Le Premier ministre Navin Ramgoolam, a rappelé Radhakrishna Sadien, est pour que les salariés du secteur public obtiennent une hausse salariale en janvier 2013 au lieu d’avril selon les anciennes dispositions. Il souligne néanmoins les « incohérences » du dernier rapport. « Le rapport 2008 prévoyait un budget d’environ Rs 5 milliards, et le gouvernement avait accepté in toto les recommandations faites à propos d’une augmentation salariale moyenne de 36,9 %, mais nous notons que la réalité est autre », explique le président de la SOEF. « L’employé reçoit son salaire avec une augmentation… mais ensuite on en déduit 6 % pour la pension, entre autres. En réalité, il n’obtient presque pas d’augmentation. »

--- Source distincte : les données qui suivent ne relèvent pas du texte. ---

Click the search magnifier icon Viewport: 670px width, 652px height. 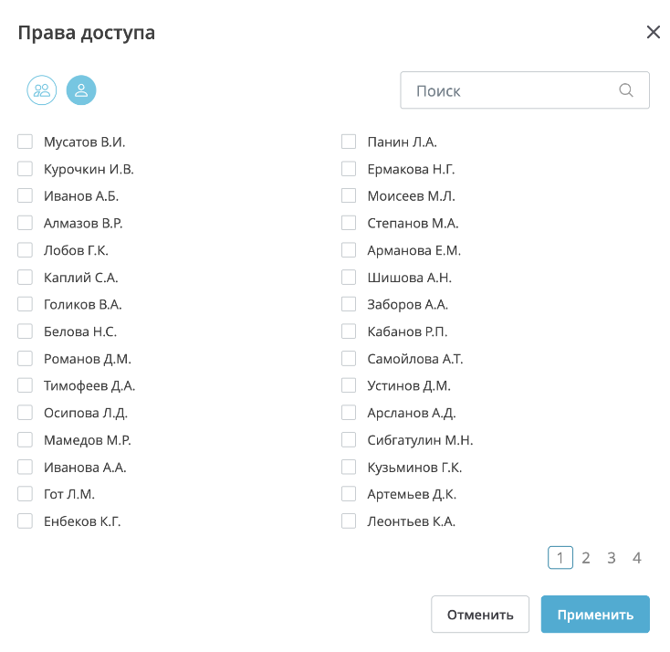coord(626,90)
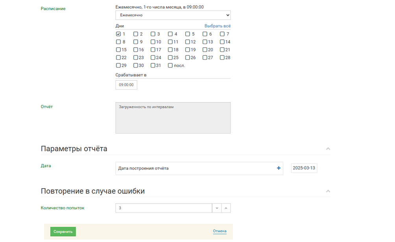Click the Выбрать всё link
This screenshot has width=395, height=242.
tap(218, 26)
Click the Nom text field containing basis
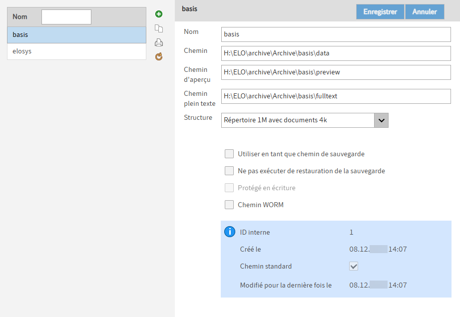Screen dimensions: 460x317 point(336,34)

Radhakrishna Sadien déplore par ailleurs une baisse du nombre de fonctionnaires en service, le vieillissement global des employés de la Fonction publique, le manque de formation dans les divers secteurs et les modifications du scheme of service. « Avek multi-skilling, bann kondision travay finn sanze me saler finn ress parey », dit la SEOF. Et à Swaleh Rojee, président du Deputy Head Teachers Union et affilié à la SEOF, de souligner la démotivation du personnel quant aux compensations qui ne sont pas attribuées à ceux touchant un salaire de plus de Rs 30 000. « Zot pe pil an plas pena nanie ki motiv zot. Li danzere pou kalite travay ki pe fourni », dit-il, soutenant que de hauts fonctionnaires envisagent de bouger dans le privé.
Concernant la hausse salariale, Radhakrishna Sadien a appelé à la vigilance des autorités compétentes. « Fode pa ki enn ti group benefisie lor ledo enn gro group ». La frustration dans ce secteur, indique-t-on, se reflète principalement à travers les nombreux cas enregistrés au Public Bodies Appeal Tribunal.